● **PROBLEM**: Look through the data below and return each line where "menu" appears.

● **INFORMATION GIVEN**:
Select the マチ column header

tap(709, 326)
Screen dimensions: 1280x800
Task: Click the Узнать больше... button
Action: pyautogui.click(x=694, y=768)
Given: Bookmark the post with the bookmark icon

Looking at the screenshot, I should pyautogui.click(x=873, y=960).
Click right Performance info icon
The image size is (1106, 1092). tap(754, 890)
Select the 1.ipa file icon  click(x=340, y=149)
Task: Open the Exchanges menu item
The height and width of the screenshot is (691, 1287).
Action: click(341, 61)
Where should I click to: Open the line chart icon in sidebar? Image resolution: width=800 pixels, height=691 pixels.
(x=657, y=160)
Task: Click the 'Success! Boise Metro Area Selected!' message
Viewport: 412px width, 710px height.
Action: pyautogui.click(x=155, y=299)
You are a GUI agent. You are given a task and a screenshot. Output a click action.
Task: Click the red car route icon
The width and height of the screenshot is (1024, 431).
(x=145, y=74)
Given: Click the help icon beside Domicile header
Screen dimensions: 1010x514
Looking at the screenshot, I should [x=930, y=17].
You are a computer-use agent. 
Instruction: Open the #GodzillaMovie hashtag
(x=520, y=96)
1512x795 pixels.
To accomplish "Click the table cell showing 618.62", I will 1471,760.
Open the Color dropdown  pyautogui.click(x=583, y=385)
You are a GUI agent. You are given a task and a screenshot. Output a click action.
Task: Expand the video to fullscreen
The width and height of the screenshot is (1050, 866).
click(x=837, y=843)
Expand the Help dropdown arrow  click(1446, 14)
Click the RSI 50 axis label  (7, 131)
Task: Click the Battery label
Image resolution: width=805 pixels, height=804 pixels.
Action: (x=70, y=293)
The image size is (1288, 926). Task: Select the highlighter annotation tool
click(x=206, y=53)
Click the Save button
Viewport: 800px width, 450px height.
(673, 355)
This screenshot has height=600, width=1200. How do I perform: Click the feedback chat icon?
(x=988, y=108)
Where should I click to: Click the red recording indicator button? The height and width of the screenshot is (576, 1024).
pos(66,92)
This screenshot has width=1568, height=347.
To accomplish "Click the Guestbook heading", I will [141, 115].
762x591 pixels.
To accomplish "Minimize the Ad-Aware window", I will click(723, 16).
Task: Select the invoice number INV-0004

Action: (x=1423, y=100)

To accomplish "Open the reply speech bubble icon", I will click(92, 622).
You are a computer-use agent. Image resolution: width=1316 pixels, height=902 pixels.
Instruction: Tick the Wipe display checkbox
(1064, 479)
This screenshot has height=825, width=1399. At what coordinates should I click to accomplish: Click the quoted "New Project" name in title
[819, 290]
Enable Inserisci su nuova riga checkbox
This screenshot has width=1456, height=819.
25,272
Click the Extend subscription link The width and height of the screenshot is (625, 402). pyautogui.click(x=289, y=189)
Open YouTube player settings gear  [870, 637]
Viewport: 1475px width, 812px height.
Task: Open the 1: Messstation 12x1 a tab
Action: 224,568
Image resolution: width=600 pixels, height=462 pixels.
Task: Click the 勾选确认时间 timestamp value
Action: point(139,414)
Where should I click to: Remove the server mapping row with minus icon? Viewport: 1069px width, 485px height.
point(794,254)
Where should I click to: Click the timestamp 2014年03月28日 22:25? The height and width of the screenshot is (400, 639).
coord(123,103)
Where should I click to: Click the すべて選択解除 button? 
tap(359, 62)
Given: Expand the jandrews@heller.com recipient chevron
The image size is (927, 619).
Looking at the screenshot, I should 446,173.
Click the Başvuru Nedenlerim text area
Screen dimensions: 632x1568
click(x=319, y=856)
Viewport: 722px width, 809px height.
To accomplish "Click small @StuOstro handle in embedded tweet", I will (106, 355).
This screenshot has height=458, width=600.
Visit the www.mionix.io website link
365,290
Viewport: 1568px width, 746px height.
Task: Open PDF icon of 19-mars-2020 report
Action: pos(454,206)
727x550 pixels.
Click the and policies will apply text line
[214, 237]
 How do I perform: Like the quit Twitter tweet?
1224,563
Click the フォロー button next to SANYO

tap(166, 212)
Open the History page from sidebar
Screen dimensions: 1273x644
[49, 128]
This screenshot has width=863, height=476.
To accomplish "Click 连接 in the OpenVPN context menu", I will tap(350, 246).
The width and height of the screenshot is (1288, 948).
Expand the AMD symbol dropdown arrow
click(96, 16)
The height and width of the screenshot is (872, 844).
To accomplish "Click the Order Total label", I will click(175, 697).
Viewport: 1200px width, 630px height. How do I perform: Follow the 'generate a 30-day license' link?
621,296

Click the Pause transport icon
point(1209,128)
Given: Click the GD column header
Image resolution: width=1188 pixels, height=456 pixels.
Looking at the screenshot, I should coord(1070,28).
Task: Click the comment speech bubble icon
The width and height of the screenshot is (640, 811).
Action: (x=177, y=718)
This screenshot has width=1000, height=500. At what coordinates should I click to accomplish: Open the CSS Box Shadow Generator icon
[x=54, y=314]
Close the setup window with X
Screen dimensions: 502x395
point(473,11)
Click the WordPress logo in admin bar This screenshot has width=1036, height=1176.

● **ANSWER FOR THIS EXERCISE**:
Task: Open the Exchanges menu item
To accomplish "Click 连接 in the OpenVPN context menu", I will tap(350, 246).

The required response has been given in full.